C.A.R: MSF offers free care for accident survivors

Central African Republic

Synthia, a 30-year-old mother of 2, was involved in a traffic accident in 2018 while on her way to work on her motorcycle.

The accident led to her being hospitalized for several months at the Traumatology Department of Doctors Without Borders in Bangui for free.

“It was September 23, 2018 at 4:45 p.m. I was about to leave for work and suddenly on the motorcycle a car came straight to hit us and then I sustained four fractures in my left leg, and then I was bleeding from the mouth, nose, everywhere, and I was taken to the hospital’‘, she told our correspondent, Samuel Thierry Nzam.

The first aid administered to Synthia after one month of treatment has not produced any satisfactory results.
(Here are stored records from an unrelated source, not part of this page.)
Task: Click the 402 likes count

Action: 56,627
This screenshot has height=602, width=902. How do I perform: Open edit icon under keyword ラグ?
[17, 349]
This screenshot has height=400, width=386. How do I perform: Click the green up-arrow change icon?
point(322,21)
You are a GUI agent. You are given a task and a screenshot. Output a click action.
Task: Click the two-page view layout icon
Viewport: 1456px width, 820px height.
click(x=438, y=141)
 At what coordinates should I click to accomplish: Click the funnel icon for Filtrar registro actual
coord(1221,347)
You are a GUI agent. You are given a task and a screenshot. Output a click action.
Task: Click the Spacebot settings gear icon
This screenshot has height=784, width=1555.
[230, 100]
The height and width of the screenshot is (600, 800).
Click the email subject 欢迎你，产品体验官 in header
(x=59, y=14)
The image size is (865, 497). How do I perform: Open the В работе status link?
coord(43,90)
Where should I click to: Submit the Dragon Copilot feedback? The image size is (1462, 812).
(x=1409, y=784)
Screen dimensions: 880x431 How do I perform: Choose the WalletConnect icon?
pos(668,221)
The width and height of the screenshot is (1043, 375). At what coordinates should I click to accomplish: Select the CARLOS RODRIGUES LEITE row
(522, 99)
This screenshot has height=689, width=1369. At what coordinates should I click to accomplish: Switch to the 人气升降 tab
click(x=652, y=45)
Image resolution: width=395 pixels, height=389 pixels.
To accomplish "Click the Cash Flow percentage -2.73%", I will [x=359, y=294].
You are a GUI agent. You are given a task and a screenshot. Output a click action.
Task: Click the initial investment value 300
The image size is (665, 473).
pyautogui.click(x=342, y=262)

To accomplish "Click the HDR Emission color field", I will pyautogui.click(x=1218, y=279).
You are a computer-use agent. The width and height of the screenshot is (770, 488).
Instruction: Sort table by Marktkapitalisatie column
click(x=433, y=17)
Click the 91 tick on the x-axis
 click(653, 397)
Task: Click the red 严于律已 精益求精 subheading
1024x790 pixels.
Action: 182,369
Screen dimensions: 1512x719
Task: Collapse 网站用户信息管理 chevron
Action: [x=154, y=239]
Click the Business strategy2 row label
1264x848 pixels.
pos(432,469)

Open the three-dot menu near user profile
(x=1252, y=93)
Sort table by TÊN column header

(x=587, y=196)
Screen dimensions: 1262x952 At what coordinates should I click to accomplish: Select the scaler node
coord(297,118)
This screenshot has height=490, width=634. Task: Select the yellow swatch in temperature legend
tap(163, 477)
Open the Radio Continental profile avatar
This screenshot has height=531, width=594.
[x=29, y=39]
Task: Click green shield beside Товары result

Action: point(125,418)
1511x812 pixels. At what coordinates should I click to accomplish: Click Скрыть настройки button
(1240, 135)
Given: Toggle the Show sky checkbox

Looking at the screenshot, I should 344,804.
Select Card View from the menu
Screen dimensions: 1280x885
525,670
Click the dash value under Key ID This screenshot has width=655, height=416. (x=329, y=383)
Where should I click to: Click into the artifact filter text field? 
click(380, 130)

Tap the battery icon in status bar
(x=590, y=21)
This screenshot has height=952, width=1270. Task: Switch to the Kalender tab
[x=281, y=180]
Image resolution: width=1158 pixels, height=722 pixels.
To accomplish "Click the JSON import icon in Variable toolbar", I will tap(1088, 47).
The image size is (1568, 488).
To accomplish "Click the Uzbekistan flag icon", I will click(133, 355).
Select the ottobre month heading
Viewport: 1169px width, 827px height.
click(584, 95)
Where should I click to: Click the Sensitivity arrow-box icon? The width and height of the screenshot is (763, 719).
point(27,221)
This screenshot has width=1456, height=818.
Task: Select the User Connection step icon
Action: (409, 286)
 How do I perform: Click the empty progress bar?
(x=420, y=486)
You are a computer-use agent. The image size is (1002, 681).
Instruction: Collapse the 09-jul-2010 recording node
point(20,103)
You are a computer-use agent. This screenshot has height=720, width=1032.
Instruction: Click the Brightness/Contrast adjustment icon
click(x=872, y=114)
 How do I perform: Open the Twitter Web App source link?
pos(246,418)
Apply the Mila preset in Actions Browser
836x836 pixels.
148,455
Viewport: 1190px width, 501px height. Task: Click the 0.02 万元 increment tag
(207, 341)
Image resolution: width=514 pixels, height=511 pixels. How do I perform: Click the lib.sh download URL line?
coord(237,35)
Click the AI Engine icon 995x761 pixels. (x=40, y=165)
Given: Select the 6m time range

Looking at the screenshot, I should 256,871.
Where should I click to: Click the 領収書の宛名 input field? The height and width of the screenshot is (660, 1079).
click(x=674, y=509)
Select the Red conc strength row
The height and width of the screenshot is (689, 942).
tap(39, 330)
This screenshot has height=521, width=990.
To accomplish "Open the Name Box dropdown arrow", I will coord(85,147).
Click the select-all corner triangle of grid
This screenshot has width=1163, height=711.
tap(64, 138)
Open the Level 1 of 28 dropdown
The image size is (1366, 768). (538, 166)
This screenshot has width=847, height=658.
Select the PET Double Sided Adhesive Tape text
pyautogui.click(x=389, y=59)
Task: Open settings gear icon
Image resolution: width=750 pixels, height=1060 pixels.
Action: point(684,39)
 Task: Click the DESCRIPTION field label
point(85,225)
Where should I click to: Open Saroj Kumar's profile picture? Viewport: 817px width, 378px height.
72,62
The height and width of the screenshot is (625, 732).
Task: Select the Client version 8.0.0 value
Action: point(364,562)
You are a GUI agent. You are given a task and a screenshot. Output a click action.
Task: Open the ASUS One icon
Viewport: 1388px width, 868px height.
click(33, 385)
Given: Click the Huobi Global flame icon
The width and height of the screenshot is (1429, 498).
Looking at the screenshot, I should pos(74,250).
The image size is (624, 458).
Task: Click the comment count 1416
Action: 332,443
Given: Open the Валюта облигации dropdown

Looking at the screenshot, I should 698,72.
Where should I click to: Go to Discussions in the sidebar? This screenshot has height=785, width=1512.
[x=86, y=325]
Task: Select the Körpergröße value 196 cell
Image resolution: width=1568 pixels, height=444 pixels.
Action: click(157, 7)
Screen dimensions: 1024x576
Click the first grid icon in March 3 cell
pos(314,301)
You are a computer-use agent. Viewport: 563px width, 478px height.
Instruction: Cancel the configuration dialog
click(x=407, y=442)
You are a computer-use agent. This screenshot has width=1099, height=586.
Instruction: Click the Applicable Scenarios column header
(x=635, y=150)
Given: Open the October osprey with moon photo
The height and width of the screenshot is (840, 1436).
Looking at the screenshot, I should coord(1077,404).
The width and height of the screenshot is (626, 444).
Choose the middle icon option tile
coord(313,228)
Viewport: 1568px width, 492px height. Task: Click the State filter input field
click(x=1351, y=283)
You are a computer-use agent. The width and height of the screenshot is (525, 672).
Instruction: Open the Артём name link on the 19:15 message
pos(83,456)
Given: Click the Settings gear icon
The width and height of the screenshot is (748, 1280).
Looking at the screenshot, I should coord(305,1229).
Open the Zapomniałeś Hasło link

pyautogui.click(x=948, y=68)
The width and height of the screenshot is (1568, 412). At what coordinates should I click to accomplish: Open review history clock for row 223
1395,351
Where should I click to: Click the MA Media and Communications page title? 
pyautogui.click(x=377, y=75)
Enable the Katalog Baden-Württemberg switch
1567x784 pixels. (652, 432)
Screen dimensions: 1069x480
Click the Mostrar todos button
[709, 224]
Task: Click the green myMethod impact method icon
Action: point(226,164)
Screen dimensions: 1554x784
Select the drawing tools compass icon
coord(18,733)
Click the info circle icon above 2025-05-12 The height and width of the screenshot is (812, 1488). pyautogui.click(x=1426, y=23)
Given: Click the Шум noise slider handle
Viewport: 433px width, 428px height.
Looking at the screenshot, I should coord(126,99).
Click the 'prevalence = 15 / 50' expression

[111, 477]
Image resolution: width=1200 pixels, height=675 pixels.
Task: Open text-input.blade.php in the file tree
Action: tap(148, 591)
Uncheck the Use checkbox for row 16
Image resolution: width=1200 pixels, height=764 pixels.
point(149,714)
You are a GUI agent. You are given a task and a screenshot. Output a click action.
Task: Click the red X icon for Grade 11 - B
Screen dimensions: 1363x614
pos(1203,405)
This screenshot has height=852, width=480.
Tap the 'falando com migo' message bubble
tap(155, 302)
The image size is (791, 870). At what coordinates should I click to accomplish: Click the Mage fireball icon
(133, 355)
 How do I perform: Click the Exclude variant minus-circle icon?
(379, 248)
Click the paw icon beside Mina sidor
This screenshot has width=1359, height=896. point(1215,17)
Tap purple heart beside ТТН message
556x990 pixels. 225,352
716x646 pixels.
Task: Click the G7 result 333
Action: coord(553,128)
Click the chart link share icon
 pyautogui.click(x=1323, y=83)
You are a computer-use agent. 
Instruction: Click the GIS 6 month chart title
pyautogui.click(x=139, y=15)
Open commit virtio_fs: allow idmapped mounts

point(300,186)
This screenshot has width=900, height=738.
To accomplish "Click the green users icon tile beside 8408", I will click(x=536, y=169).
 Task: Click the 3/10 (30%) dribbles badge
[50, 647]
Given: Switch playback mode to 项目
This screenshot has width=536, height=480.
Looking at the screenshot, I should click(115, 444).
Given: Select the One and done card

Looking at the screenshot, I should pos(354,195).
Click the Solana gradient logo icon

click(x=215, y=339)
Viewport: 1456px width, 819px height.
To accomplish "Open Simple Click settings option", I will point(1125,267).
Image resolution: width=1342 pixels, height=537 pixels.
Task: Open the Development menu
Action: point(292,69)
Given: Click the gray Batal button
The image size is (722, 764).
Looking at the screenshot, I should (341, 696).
She will be transferred to the laboratory where new samples will be taken to discover the origins of this antibiotic resistance.

“After her initial clinical and radiological check-up, she was taken to the operating theatre where the wounds were cleaned, ways were found to stop the bleeding and then immobilize the limbs with external fixators’‘, said r. Freddy Ngbonga.

The medical team is then set up to define the type of germ responsible for this resistance, based on samples taken in the laboratory, to determine the right treatment.

Dr. Sébastien is an infectious disease specialist.

“The origin of multi-resistant bacteria is twofold, on the one hand the misuse of antibiotics, self-medication or the purchase of antibiotics on the market, which means that every time we consume an antibiotic we will select bacteria resistant to this antibiotic and on the other hand the lack of hygiene or an individual can pass on to another person. The bacteria that he has on his hands after a bad hand washing, and therefore if the bacteria is resistant, it can pass from one person to another or from one patient to another’‘, he said.

After a stay in an isolation room with strictly regulated access, Synthia is allowed to return home, but the story doesn’t end there. Every week she has to go to the facility for outpatient check-up.